Didier Fassin – La France a aujourd’hui la population carcérale la plus importante de son histoire en temps de paix. En soixante ans, le nombre de prisonniers a plus que triplé. Or cette situation ne correspond pas à un accroissement de la criminalité mais à une augmentation de la sévérité. On punit plus, ce qui se manifeste de trois façons. D’abord, au niveau politique, on crée de nouveaux délits ou on criminalise des délits qui ne l’étaient pas, comme la conduite après perte des points du permis. Ensuite, au niveau policier, la politique dite du chiffre détermine des quotas d’interpellations au-delà de la réalité de la délinquance accessible aux forces de l’ordre. Enfin, au niveau judiciaire, on sanctionne plus sévèrement en infligeant plus souvent des peines de prison et en allongeant la durée de ces peines. Cette évolution n’est pas propre à notre pays. Elle est constatée, à des degrés variables et à l’exception des pays scandinaves, sur tous les continents, le cas extrême étant les États-Unis qui a multiplié par huit le nombre de ses détenus en quatre décennies pour atteindre un taux d’incarcération sept fois plus élevé que celui de la France. Or, partout, on continue de réclamer des politiques pénales encore plus dures.
A la prison de Saint Quentin aux USA (© Justin Sullivan/Getty Images/AFP)
Depuis quand, dans l’histoire moderne, ce “moment punitif” existe-t-il dans nos sociétés ?
Le mouvement s’est amorcé dans les années 1970, au terme d’un cycle commencé avec le New Deal aux Etats-Unis et après la Seconde Guerre mondiale en France, avec d’un côté un idéal de réforme morale et de réinsertion des prisonniers et de l’autre un principe de prévention de la délinquance et de la criminalité.

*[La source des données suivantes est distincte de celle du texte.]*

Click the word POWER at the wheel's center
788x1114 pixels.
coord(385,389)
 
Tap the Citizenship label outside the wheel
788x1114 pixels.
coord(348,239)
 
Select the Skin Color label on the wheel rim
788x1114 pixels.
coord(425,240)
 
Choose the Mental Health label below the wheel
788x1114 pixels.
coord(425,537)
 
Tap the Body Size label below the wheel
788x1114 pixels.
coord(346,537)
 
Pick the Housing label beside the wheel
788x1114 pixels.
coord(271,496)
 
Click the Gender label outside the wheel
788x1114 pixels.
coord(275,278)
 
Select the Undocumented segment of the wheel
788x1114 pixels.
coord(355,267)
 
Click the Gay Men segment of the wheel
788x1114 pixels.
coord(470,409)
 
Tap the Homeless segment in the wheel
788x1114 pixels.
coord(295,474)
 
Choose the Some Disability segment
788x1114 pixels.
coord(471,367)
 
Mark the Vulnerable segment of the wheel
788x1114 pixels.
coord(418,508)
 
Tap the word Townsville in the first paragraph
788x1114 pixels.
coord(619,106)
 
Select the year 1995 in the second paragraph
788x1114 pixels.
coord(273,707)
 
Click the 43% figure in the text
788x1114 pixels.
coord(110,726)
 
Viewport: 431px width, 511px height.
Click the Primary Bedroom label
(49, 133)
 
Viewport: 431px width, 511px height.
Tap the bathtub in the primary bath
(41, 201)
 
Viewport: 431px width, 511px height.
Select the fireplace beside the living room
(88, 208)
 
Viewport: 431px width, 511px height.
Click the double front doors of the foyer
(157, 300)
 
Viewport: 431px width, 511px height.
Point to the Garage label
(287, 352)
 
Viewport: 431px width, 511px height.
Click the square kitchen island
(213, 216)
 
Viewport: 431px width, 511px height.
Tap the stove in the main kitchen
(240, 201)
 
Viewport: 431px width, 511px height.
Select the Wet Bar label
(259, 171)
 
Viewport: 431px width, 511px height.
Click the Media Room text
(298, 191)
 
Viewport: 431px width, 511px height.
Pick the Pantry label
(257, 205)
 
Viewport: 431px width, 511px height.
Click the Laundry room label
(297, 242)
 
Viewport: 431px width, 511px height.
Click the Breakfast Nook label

Les préoccupations sécuritaires sont depuis lors passées au premier plan dans une période où l’insécurité était d’abord le chômage et la précarité, mais où, sous l’influence des médias et des politiques, elle a été ciblée sur la délinquance et les incivilités et sur les immigrés et les minorités. L’État social a ainsi progressivement laissé place à l’État pénal et de surcroît un État pénal discriminatoire. On s’est mis non seulement à enfermer de plus en plus mais à élargir le spectre punitif avec de nouvelles procédures telles que le bracelet électronique.
Deux phénomènes se conjuguent aujourd’hui, dites-vous : une évolution de la sensibilité aux déviances ; une focalisation du discours sur les enjeux de sécurité. L’intolérance de la société et le populisme pénal sont-ils donc les deux faces d’un même désir collectif ?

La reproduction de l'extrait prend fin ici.